Vegetarian, Gluten free, Grain free, Dairy free, Nut free, Peanut free
Apparently breakfast is on my mind these days! In case breakfast pizza isn’t quite your thing, I have another great breakfast for you today…. ZUCCHINI BREAKFAST NACHOS!
Ohhh yeahhh I went there!
If I could, I’d eat breakfast for 3 meals of the day. And sometimes I do. No joke. Preferably Israeli breakfast because, well, they do it RIGHT! Anyone else a brekkie lovahhh??
But when I was cutting all added sugar out of my diet, one of the hardest meals for me was breakfast and snacks. And this meal solved that realllll quick! Along with my new love affair with chia pudding and my sugar free homemade sunflower seed butta.

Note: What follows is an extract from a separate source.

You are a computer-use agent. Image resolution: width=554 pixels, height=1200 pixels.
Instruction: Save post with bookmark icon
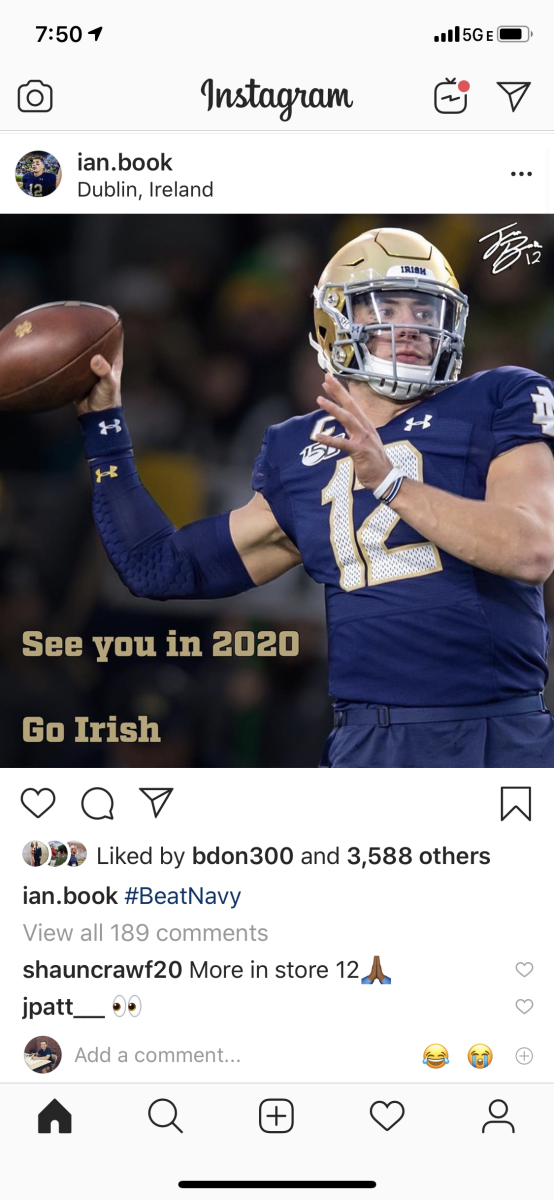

When you roast zucchini it caramelizes so it tastes extra sweet and this girl ((moi!)) who wakes up craving sweets was totally satisfied with it. So if you’re a sweet breakfast kinda gal (or guy) or savory, there’s something in this meal for you!

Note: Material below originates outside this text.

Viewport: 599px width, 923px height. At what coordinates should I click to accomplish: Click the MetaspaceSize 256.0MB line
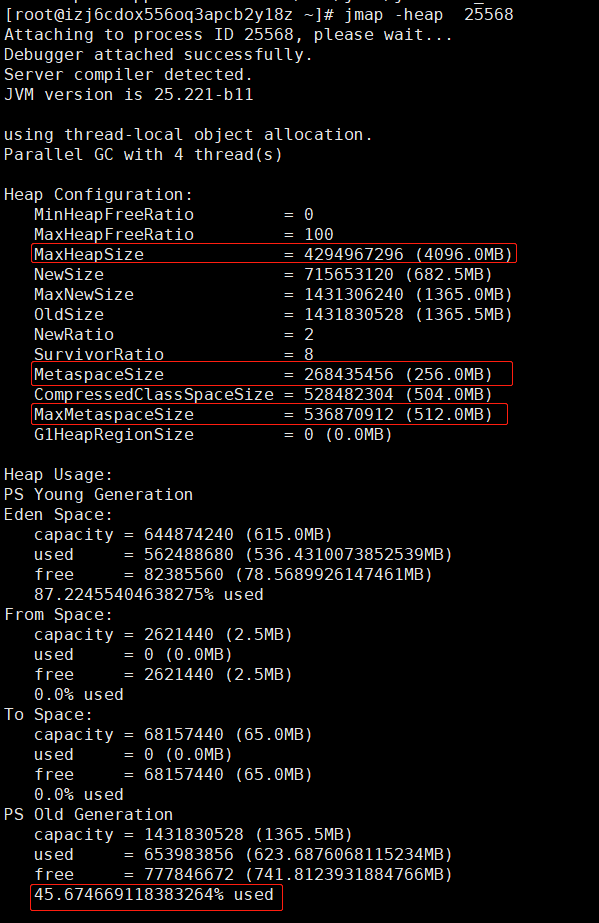272,374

When I was typing up this post though I realized that this is my FIRST nacho recipe. I usually shy away from the nachos recipes because, well, cheese and dairy don’t really agree with me and S doesn’t like cheese ((I know…weiiiirddddooooo)), but these super flavorful nachos don’t even need it!! Vegans rejoice ((and skip the fried egg and bulk up the beans!)).
But you can also totes add some cheesiliciousness up on here if you’d like…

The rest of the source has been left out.